EXERCISE GOAL: Write out the whole listing again, exactly.

### RAW DATA ###

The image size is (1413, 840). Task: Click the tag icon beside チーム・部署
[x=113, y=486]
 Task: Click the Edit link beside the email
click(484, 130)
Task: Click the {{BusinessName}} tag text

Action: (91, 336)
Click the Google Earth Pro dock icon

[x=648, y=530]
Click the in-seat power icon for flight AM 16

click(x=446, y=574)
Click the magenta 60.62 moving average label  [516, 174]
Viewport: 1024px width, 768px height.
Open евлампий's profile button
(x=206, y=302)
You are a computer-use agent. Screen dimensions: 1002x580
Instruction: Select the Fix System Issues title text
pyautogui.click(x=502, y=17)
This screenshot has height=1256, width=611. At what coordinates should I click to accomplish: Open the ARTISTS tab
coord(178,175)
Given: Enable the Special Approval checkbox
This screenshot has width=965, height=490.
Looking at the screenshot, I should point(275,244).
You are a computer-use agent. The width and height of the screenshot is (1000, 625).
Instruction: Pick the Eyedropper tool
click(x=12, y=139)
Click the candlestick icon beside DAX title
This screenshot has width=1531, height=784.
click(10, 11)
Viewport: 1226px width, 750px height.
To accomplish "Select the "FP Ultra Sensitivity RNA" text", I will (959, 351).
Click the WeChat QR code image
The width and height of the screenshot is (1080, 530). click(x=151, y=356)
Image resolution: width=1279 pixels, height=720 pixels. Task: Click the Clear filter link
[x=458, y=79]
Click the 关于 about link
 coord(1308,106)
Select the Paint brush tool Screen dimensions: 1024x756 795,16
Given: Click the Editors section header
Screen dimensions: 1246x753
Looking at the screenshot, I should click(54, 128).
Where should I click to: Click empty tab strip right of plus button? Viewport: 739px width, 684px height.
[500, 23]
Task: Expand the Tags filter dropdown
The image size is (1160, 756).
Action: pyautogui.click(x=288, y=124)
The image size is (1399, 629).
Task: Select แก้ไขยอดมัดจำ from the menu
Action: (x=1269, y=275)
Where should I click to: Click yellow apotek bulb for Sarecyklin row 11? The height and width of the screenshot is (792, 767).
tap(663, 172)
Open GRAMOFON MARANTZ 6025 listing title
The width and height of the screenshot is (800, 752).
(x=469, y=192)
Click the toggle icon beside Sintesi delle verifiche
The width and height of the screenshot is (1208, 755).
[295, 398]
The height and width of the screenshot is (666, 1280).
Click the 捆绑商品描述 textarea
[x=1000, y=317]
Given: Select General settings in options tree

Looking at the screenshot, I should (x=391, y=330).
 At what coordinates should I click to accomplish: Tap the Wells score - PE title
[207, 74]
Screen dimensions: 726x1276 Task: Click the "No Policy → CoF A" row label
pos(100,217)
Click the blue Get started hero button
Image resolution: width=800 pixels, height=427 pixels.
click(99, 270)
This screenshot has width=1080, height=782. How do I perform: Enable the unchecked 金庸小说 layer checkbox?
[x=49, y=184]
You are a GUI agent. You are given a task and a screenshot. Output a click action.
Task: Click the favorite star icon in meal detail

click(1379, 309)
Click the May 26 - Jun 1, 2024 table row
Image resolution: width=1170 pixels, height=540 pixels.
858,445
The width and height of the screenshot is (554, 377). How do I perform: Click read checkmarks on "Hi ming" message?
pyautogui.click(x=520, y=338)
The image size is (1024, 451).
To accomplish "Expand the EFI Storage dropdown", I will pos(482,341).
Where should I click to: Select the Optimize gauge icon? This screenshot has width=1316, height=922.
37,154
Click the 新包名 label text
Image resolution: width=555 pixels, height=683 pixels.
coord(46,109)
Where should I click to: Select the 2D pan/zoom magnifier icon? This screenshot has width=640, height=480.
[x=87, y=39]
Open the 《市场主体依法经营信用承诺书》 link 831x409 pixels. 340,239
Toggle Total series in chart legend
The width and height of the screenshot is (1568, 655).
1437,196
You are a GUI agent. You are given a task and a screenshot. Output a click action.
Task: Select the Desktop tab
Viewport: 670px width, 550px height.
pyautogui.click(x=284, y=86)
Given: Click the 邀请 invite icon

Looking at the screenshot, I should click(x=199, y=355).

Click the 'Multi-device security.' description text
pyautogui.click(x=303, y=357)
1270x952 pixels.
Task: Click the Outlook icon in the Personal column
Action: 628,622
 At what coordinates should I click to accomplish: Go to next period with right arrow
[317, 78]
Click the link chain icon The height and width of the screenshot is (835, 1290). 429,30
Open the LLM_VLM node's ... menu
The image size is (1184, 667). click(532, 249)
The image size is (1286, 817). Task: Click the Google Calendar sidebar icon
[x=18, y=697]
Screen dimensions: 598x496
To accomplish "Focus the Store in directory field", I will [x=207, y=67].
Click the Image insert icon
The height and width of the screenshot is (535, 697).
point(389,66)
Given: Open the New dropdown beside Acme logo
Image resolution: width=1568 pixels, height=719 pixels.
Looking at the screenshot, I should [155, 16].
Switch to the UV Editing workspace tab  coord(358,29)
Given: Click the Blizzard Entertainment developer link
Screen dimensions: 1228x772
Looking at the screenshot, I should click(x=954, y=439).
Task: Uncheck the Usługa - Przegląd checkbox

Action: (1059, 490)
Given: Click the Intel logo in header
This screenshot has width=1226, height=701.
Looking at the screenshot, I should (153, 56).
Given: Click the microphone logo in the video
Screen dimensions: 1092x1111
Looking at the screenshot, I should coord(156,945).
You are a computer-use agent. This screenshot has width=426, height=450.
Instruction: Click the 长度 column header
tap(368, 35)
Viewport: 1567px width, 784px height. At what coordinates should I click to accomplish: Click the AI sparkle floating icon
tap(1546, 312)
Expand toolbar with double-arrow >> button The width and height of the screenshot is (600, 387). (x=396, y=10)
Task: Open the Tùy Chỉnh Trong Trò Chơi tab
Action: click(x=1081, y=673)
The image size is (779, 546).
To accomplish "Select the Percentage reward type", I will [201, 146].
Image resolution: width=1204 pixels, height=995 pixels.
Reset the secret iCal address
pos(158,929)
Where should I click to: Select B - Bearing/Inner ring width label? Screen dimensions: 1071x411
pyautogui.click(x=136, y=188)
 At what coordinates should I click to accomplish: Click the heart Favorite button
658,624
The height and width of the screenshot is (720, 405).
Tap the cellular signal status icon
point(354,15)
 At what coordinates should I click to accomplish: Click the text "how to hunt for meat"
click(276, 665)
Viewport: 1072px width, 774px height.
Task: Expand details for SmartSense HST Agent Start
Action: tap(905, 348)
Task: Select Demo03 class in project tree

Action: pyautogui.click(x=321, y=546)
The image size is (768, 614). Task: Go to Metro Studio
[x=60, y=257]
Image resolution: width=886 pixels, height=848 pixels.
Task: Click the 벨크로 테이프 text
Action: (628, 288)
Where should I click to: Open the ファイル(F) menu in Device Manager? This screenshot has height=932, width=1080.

###

SOLUTION TO THE EXERCISE:
The image size is (1413, 840). Task: Click the tag icon beside チーム・部署
[x=113, y=486]
 Task: Click the Edit link beside the email
click(484, 130)
Task: Click the {{BusinessName}} tag text

Action: (91, 336)
Click the Google Earth Pro dock icon

[x=648, y=530]
Click the in-seat power icon for flight AM 16

click(x=446, y=574)
Click the magenta 60.62 moving average label  [516, 174]
Viewport: 1024px width, 768px height.
Open евлампий's profile button
(x=206, y=302)
You are a computer-use agent. Screen dimensions: 1002x580
Instruction: Select the Fix System Issues title text
pyautogui.click(x=502, y=17)
This screenshot has height=1256, width=611. At what coordinates should I click to accomplish: Open the ARTISTS tab
coord(178,175)
Given: Enable the Special Approval checkbox
This screenshot has width=965, height=490.
Looking at the screenshot, I should point(275,244).
You are a computer-use agent. The width and height of the screenshot is (1000, 625).
Instruction: Pick the Eyedropper tool
click(x=12, y=139)
Click the candlestick icon beside DAX title
This screenshot has width=1531, height=784.
click(10, 11)
Viewport: 1226px width, 750px height.
To accomplish "Select the "FP Ultra Sensitivity RNA" text", I will (959, 351).
Click the WeChat QR code image
The width and height of the screenshot is (1080, 530). click(x=151, y=356)
Image resolution: width=1279 pixels, height=720 pixels. Task: Click the Clear filter link
[x=458, y=79]
Click the 关于 about link
 coord(1308,106)
Select the Paint brush tool Screen dimensions: 1024x756 795,16
Given: Click the Editors section header
Screen dimensions: 1246x753
Looking at the screenshot, I should click(54, 128).
Where should I click to: Click empty tab strip right of plus button? Viewport: 739px width, 684px height.
[500, 23]
Task: Expand the Tags filter dropdown
The image size is (1160, 756).
Action: pyautogui.click(x=288, y=124)
The image size is (1399, 629).
Task: Select แก้ไขยอดมัดจำ from the menu
Action: (x=1269, y=275)
Where should I click to: Click yellow apotek bulb for Sarecyklin row 11? The height and width of the screenshot is (792, 767).
tap(663, 172)
Open GRAMOFON MARANTZ 6025 listing title
The width and height of the screenshot is (800, 752).
(x=469, y=192)
Click the toggle icon beside Sintesi delle verifiche
The width and height of the screenshot is (1208, 755).
[295, 398]
The height and width of the screenshot is (666, 1280).
Click the 捆绑商品描述 textarea
[x=1000, y=317]
Given: Select General settings in options tree

Looking at the screenshot, I should (x=391, y=330).
 At what coordinates should I click to accomplish: Tap the Wells score - PE title
[207, 74]
Screen dimensions: 726x1276 Task: Click the "No Policy → CoF A" row label
pos(100,217)
Click the blue Get started hero button
Image resolution: width=800 pixels, height=427 pixels.
click(99, 270)
This screenshot has width=1080, height=782. How do I perform: Enable the unchecked 金庸小说 layer checkbox?
[x=49, y=184]
You are a GUI agent. You are given a task and a screenshot. Output a click action.
Task: Click the favorite star icon in meal detail

click(1379, 309)
Click the May 26 - Jun 1, 2024 table row
Image resolution: width=1170 pixels, height=540 pixels.
858,445
The width and height of the screenshot is (554, 377). How do I perform: Click read checkmarks on "Hi ming" message?
pyautogui.click(x=520, y=338)
The image size is (1024, 451).
To accomplish "Expand the EFI Storage dropdown", I will pos(482,341).
Where should I click to: Select the Optimize gauge icon? This screenshot has width=1316, height=922.
37,154
Click the 新包名 label text
Image resolution: width=555 pixels, height=683 pixels.
coord(46,109)
Where should I click to: Select the 2D pan/zoom magnifier icon? This screenshot has width=640, height=480.
[x=87, y=39]
Open the 《市场主体依法经营信用承诺书》 link 831x409 pixels. 340,239
Toggle Total series in chart legend
The width and height of the screenshot is (1568, 655).
1437,196
You are a GUI agent. You are given a task and a screenshot. Output a click action.
Task: Select the Desktop tab
Viewport: 670px width, 550px height.
pyautogui.click(x=284, y=86)
Given: Click the 邀请 invite icon

Looking at the screenshot, I should click(x=199, y=355).

Click the 'Multi-device security.' description text
pyautogui.click(x=303, y=357)
1270x952 pixels.
Task: Click the Outlook icon in the Personal column
Action: 628,622
 At what coordinates should I click to accomplish: Go to next period with right arrow
[317, 78]
Click the link chain icon The height and width of the screenshot is (835, 1290). 429,30
Open the LLM_VLM node's ... menu
The image size is (1184, 667). click(532, 249)
The image size is (1286, 817). Task: Click the Google Calendar sidebar icon
[x=18, y=697]
Screen dimensions: 598x496
To accomplish "Focus the Store in directory field", I will [x=207, y=67].
Click the Image insert icon
The height and width of the screenshot is (535, 697).
point(389,66)
Given: Open the New dropdown beside Acme logo
Image resolution: width=1568 pixels, height=719 pixels.
Looking at the screenshot, I should [155, 16].
Switch to the UV Editing workspace tab  coord(358,29)
Given: Click the Blizzard Entertainment developer link
Screen dimensions: 1228x772
Looking at the screenshot, I should click(x=954, y=439).
Task: Uncheck the Usługa - Przegląd checkbox

Action: (1059, 490)
Given: Click the Intel logo in header
This screenshot has width=1226, height=701.
Looking at the screenshot, I should (153, 56).
Given: Click the microphone logo in the video
Screen dimensions: 1092x1111
Looking at the screenshot, I should coord(156,945).
You are a computer-use agent. This screenshot has width=426, height=450.
Instruction: Click the 长度 column header
tap(368, 35)
Viewport: 1567px width, 784px height. At what coordinates should I click to accomplish: Click the AI sparkle floating icon
tap(1546, 312)
Expand toolbar with double-arrow >> button The width and height of the screenshot is (600, 387). (x=396, y=10)
Task: Open the Tùy Chỉnh Trong Trò Chơi tab
Action: click(x=1081, y=673)
The image size is (779, 546).
To accomplish "Select the Percentage reward type", I will [201, 146].
Image resolution: width=1204 pixels, height=995 pixels.
Reset the secret iCal address
pos(158,929)
Where should I click to: Select B - Bearing/Inner ring width label? Screen dimensions: 1071x411
pyautogui.click(x=136, y=188)
 At what coordinates should I click to accomplish: Click the heart Favorite button
658,624
The height and width of the screenshot is (720, 405).
Tap the cellular signal status icon
point(354,15)
 At what coordinates should I click to accomplish: Click the text "how to hunt for meat"
click(276, 665)
Viewport: 1072px width, 774px height.
Task: Expand details for SmartSense HST Agent Start
Action: tap(905, 348)
Task: Select Demo03 class in project tree

Action: pyautogui.click(x=321, y=546)
The image size is (768, 614). Task: Go to Metro Studio
[x=60, y=257]
Image resolution: width=886 pixels, height=848 pixels.
Task: Click the 벨크로 테이프 text
Action: (628, 288)
Where should I click to: Open the ファイル(F) menu in Device Manager? This screenshot has height=932, width=1080.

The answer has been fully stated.